Question for the Sous Vide masters. Can I re-use the lids for my cheesecake jars? Just curious if they reach a high enough temp to ruin the seal. I've been making a ton of mini cheese cakes lately,( lemon curd are my favorite) and have ended up with a ton of used lids. I know I can keep buying them, but seems like a waste if I can re-use them. Please advise.


----------



## dirtsailor2003 (Sep 20, 2022)

Yes you can as long as they don’t seal.


----------



## kawboy (Sep 20, 2022)

dirtsailor2003 said:


> Yes you can as long as they don’t seal.


They do "pop" as they cool. Is that considered sealed?


----------



## thirdeye (Sep 20, 2022)

When you are through processing, aren't the cooled jars held in the refrigerator and not something that is shelf stable?  I would think you could re-use lids as long as they are not damaged when removing.


----------



## kawboy (Sep 20, 2022)

thirdeye said:


> When you are through processing, aren't the cooled jars held in the refrigerator and not something that is shelf stable?  I would think you could re-use lids as long as they are not damaged when removing..


They look good, I suppose I should try them.
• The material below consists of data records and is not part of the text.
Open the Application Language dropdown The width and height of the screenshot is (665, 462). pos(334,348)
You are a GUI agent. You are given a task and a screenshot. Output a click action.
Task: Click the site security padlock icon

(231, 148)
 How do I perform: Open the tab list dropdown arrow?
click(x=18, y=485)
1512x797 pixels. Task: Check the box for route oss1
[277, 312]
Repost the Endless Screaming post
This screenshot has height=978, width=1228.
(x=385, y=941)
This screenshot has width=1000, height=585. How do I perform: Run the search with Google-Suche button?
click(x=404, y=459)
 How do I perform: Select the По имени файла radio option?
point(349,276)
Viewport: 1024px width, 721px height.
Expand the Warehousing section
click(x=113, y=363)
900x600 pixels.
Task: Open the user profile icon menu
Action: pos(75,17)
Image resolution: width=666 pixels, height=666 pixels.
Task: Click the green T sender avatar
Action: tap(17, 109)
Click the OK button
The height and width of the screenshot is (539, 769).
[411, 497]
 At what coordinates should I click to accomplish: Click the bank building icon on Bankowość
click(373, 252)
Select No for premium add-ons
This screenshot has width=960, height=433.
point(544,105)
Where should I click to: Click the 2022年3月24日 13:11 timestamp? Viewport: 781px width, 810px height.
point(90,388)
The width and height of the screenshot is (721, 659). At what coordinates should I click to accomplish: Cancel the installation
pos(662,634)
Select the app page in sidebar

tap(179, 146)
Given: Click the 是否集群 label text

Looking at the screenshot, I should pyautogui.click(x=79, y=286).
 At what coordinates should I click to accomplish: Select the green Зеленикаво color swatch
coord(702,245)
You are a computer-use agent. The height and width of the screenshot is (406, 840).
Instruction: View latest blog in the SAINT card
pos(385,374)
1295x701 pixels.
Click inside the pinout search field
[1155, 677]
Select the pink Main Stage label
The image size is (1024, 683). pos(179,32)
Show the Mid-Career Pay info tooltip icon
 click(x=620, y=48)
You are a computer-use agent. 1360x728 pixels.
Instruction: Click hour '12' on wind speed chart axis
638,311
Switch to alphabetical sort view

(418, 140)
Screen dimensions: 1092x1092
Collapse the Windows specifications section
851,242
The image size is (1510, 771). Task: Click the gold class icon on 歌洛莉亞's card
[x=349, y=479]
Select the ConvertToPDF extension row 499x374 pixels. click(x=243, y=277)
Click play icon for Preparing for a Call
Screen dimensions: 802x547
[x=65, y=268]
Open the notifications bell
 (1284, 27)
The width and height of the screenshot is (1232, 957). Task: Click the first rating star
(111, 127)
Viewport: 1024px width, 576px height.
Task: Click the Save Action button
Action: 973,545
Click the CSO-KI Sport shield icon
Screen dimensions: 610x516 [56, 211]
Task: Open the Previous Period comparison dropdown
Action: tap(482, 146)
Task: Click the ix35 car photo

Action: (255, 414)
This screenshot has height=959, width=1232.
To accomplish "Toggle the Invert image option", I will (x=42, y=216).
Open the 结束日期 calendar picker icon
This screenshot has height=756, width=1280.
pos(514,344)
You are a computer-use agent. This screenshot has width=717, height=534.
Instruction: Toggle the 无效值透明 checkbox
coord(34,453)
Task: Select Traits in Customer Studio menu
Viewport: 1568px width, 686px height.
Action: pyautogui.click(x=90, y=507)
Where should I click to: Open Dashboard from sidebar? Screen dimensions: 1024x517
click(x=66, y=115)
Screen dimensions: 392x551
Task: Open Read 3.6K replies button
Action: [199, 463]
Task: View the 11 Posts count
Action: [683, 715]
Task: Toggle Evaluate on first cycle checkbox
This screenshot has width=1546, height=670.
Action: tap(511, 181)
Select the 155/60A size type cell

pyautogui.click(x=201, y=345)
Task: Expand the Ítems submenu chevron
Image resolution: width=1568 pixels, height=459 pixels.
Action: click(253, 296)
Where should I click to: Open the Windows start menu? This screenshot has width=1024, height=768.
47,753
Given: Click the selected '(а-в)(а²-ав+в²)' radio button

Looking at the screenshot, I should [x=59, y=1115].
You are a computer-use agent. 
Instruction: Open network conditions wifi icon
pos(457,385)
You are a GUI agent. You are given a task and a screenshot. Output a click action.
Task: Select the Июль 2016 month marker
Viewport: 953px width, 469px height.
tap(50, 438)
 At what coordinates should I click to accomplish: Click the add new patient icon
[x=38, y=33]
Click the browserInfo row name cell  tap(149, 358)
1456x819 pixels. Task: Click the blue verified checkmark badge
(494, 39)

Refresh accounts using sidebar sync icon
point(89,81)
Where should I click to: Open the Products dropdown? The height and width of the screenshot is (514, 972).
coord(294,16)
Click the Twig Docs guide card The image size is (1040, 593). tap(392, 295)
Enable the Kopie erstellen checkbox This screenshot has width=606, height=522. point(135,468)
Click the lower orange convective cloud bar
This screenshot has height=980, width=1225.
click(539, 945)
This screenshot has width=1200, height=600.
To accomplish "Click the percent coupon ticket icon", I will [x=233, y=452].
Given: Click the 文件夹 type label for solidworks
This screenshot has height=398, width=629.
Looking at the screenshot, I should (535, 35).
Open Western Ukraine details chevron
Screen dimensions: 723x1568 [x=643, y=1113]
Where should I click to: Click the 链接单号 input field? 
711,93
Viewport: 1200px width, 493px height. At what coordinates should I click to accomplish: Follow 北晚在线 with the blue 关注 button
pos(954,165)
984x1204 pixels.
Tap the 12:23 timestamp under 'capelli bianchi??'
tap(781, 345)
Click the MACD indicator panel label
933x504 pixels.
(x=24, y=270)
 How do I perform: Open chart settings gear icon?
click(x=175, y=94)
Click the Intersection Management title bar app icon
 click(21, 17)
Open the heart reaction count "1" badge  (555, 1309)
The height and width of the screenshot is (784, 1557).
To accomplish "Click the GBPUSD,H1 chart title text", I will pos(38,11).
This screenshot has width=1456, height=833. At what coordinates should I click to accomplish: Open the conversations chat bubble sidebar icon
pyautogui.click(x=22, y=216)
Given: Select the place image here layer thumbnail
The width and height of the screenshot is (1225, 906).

Not sure what lose cheesecake does to a sous vide though if it doesn't work. I guess I'll have to "suffer" through eating another batch of cheese cake.


----------



## chopsaw (Sep 20, 2022)

They're just put on " loose " right . So air can escape ?  No pressure on the seal .


----------



## dirtsailor2003 (Sep 20, 2022)

kawboy said:


> They do "pop" as they cool. Is that considered sealed?


Not always. They are sealed if you can’t take the lid off by hand. Another option is to by reusable mason jar lids. They are plastic but they hold up to the heat. I have been using them in the Sous vide for several days eats now with zero issues.


----------



## Hockeydudde (Sep 21, 2022)

Don't tell the FDA, but we reuse main jar lids for canning as long as they are un-damaged.
The slightly damaged ones get related to fridge storage. 

The seals regularly survive 240 deg for pressure canning. Your SV is not damaging the seals.


----------



## kawboy (Sep 21, 2022)

chopsaw said:


> They're just put on " loose " right . So air can escape ?  No pressure on the seal .


Yup, just finger tight.


----------



## chopsaw (Sep 21, 2022)

I made them twice . They're good .


----------